Takx Richard A P, de Jong Pim A, Leiner Tim, Oudkerk Matthijs, de Koning Harry J, Mol Christian P, Viergever Max A, Išgum Ivana
Department of Radiology, University Medical Center Utrecht, Utrecht, The Netherlands.
Center for Medical Imaging - North East, Netherlands, University Medical Center Groningen, University of Groningen, Groningen, The Netherlands.
PLoS One. 2014 Mar 13;9(3):e91239. doi: 10.1371/journal.pone.0091239. eCollection 2014.
To determine the agreement and reliability of fully automated coronary artery calcium (CAC) scoring in a lung cancer screening population.

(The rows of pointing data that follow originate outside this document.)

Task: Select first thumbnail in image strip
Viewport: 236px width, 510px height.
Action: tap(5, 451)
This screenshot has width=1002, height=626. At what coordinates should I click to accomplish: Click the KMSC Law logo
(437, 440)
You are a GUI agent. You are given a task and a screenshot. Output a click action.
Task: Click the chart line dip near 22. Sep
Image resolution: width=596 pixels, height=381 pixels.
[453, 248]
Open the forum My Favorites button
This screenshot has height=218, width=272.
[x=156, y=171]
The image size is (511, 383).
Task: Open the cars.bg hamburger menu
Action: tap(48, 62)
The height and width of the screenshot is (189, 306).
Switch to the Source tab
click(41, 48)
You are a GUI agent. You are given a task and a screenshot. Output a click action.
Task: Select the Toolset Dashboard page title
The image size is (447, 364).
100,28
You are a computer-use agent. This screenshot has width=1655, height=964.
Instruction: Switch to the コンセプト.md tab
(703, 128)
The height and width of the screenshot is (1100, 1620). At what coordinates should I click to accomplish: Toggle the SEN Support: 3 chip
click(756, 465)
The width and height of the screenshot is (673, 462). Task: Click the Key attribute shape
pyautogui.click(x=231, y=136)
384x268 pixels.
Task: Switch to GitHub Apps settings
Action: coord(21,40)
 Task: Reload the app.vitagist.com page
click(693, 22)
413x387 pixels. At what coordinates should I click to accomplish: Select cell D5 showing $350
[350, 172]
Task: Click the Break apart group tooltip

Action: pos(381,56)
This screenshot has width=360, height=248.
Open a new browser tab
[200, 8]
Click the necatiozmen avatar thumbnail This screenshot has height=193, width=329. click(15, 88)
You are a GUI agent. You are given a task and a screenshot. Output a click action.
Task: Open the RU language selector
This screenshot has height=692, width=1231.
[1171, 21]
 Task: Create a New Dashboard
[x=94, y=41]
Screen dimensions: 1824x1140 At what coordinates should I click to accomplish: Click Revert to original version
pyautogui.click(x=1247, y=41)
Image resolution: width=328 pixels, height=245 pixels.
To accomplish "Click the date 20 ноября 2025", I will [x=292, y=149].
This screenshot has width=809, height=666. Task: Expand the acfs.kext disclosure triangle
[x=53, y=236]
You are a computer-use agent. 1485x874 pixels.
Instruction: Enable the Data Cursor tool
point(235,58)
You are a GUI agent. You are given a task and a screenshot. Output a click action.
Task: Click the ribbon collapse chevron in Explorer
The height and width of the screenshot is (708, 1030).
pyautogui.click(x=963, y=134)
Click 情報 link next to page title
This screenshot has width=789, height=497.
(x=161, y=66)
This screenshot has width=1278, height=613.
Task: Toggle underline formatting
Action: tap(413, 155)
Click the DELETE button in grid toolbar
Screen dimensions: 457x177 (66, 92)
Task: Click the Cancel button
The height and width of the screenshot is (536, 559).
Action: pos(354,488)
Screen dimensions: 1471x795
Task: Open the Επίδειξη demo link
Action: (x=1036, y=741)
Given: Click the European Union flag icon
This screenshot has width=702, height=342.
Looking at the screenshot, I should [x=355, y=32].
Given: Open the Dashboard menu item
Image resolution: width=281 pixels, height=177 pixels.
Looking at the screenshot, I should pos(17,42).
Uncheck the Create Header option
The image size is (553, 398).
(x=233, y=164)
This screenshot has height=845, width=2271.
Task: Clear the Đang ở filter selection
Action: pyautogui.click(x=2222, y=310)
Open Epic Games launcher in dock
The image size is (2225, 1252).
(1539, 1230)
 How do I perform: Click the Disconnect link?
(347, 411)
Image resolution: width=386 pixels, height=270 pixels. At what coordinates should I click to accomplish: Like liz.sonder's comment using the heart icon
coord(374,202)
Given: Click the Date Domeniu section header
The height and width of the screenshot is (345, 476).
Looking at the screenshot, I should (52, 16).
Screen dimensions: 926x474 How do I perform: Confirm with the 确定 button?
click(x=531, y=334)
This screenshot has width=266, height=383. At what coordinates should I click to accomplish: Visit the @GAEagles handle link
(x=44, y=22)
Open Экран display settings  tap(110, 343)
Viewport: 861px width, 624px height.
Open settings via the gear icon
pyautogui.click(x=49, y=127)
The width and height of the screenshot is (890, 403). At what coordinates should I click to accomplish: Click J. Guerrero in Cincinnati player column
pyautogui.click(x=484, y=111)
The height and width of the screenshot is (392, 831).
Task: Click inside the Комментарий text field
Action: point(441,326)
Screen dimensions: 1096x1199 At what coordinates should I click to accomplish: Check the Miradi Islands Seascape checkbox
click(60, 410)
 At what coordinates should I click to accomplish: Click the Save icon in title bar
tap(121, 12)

1793 low-dose chest CT scans were analyzed (non-contrast-enhanced, non-gated). To establish the reference standard for CAC, first automated calcium scoring was performed using a preliminary version of a method employing coronary calcium atlas and machine learning approach. Thereafter, each scan was inspected by one of four trained raters. When needed, the raters corrected initially automaticity-identified results. In addition, an independent observer subsequently inspected manually corrected results and discarded scans with gross segmentation errors. Subsequently, fully automatic coronary calcium scoring was performed. Agatston score, CAC volume and number of calcifications were computed. Agreement was determined by calculating proportion of agreement and examining Bland-Altman plots. Reliability was determined by calculating linearly weighted kappa (κ) for Agatston strata and intraclass correlation coefficient (ICC) for continuous values.
44 (2.5%) scans were excluded due to metal artifacts or gross segmentation errors. In the remaining 1749 scans, median Agatston score was 39.6 (P25-P75∶0-345.9), median volume score was 60.4 mm3 (P25-P75∶0-361.4) and median number of calcifications was 2 (P25-P75∶0-4) for the automated scores. The κ demonstrated very good reliability (0.85) for Agatston risk categories between the automated and reference scores. The Bland-Altman plots showed underestimation of calcium score values by automated quantification. Median difference was 2.5 (p25-p75∶0.0-53.2) for Agatston score, 7.6 (p25-p75∶0.0-94.4) for CAC volume and 1 (p25-p75∶0-5) for number of calcifications. The ICC was very good for Agatston score (0.90), very good for calcium volume (0.88) and good for number of calcifications (0.64).
Fully automated coronary calcium scoring in a lung cancer screening setting is feasible with acceptable reliability and agreement despite an underestimation of the amount of calcium when compared to reference scores.
确定在肺癌筛查人群中全自动冠状动脉钙化(CAC)评分的一致性和可靠性。
分析了1793例低剂量胸部CT扫描(非增强、非门控)。为建立CAC的参考标准,首先使用采用冠状动脉钙化图谱和机器学习方法的初步版本进行自动钙评分。此后,由四名经过培训的评估者之一对每次扫描进行检查。必要时,评估者对最初自动识别的结果进行校正。此外,一名独立观察者随后检查手动校正后的结果,并丢弃存在严重分割错误的扫描。随后,进行全自动冠状动脉钙评分。计算阿加斯顿评分、CAC体积和钙化灶数量。通过计算一致性比例和检查布兰德-奥特曼图来确定一致性。通过计算阿加斯顿分层的线性加权kappa(κ)和连续值的组内相关系数(ICC)来确定可靠性。
44例(2.5%)扫描因金属伪影或严重分割错误被排除。在其余1749例扫描中,自动评分的阿加斯顿评分中位数为39.6(第25-75百分位数:0-345.9),体积评分中位数为60.4mm³(第25-75百分位数:0-361.4),钙化灶数量中位数为2(第25-75百分位数:0-4)。κ显示自动评分和参考评分之间阿加斯顿风险类别的可靠性非常好(0.85)。布兰德-奥特曼图显示自动定量低估了钙评分值。阿加斯顿评分的中位数差异为2.5(第25-75百分位数:0.0-53.2),CAC体积的中位数差异为7.6(第25-75百分位数:0.0-94.4),钙化灶数量的中位数差异为1(第25-75百分位数:0-5)。ICC对阿加斯顿评分非常好(0.90),对钙体积非常好(0.88),对钙化灶数量良好(0.64)。
在肺癌筛查环境中,全自动冠状动脉钙评分是可行的,具有可接受的可靠性和一致性,尽管与参考评分相比钙含量被低估。